>>

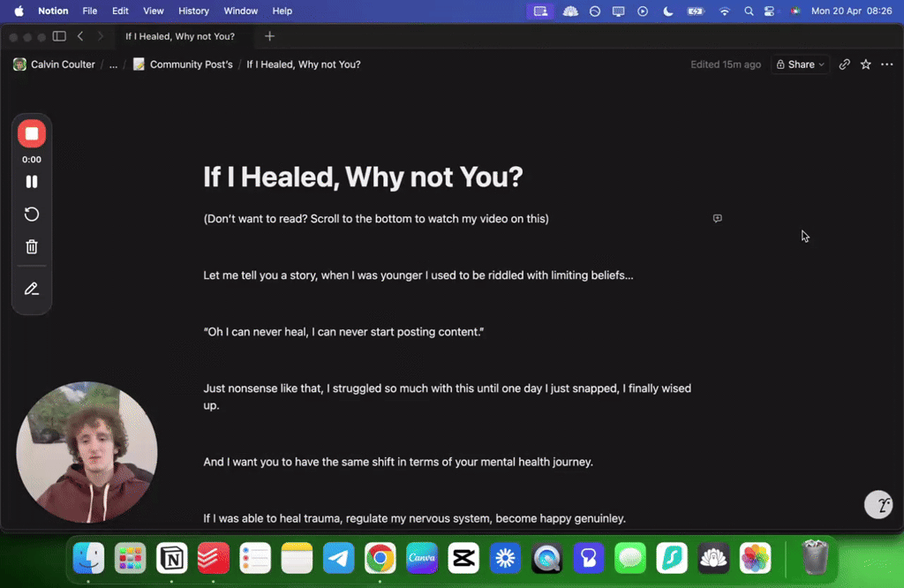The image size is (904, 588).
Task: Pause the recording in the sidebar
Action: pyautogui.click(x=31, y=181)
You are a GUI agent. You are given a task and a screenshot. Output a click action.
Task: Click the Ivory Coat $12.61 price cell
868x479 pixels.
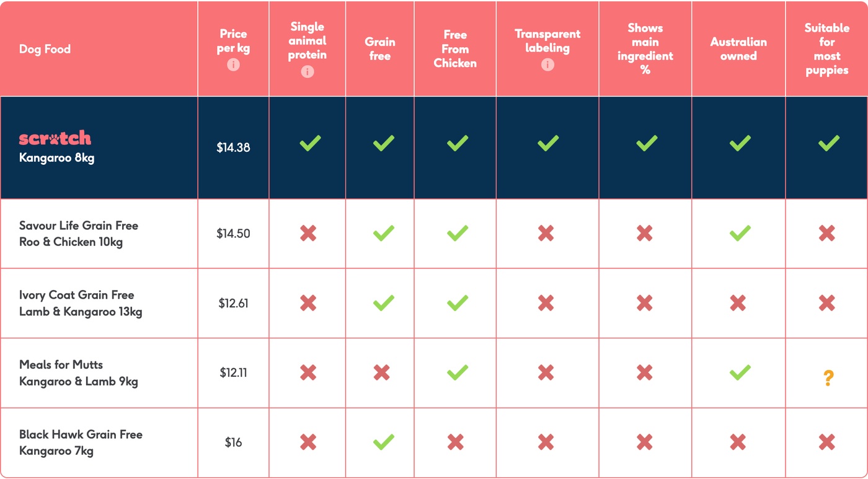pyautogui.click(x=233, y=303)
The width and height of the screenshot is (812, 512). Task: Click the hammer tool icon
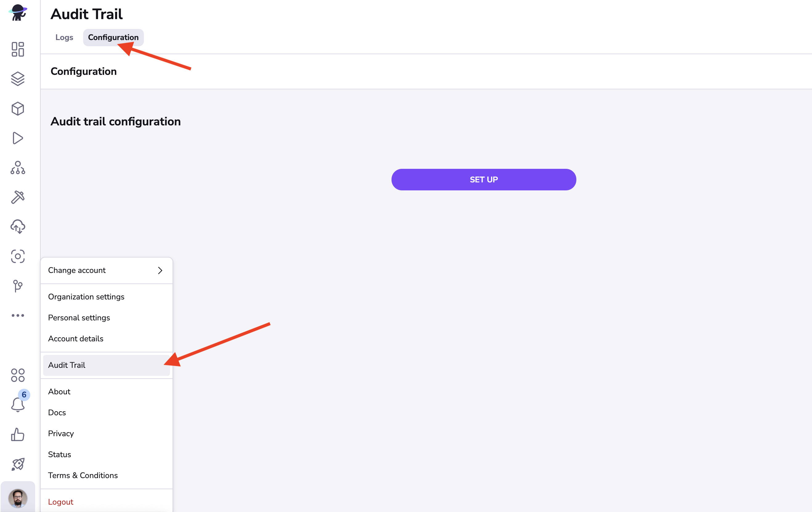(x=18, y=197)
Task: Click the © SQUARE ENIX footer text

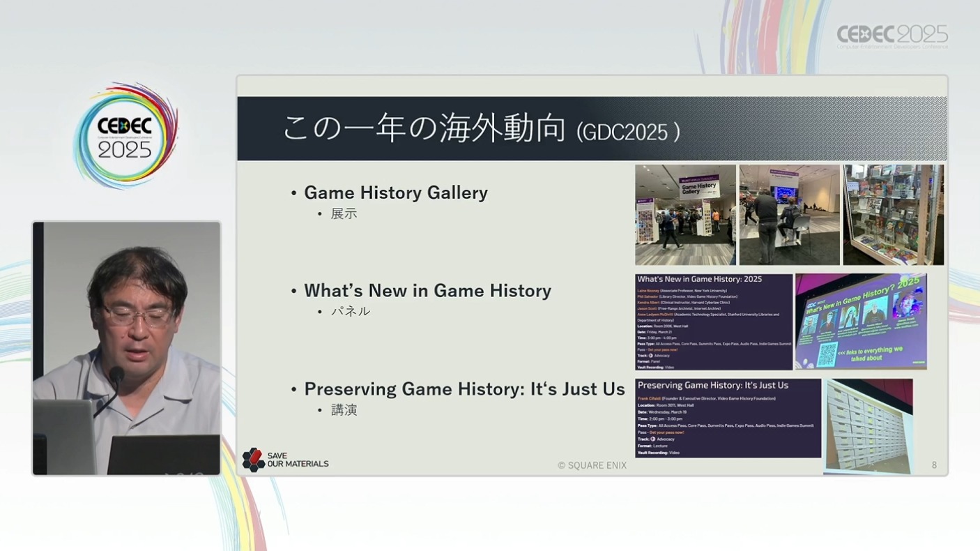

<<

PROMPT: Above are the records; set down exactly the lines from the line containing "The width and" through their last line, leaving every picture out.

OUTPUT:
The width and height of the screenshot is (812, 512). Task: Click the hammer tool icon
(x=18, y=197)
Task: Click the © SQUARE ENIX footer text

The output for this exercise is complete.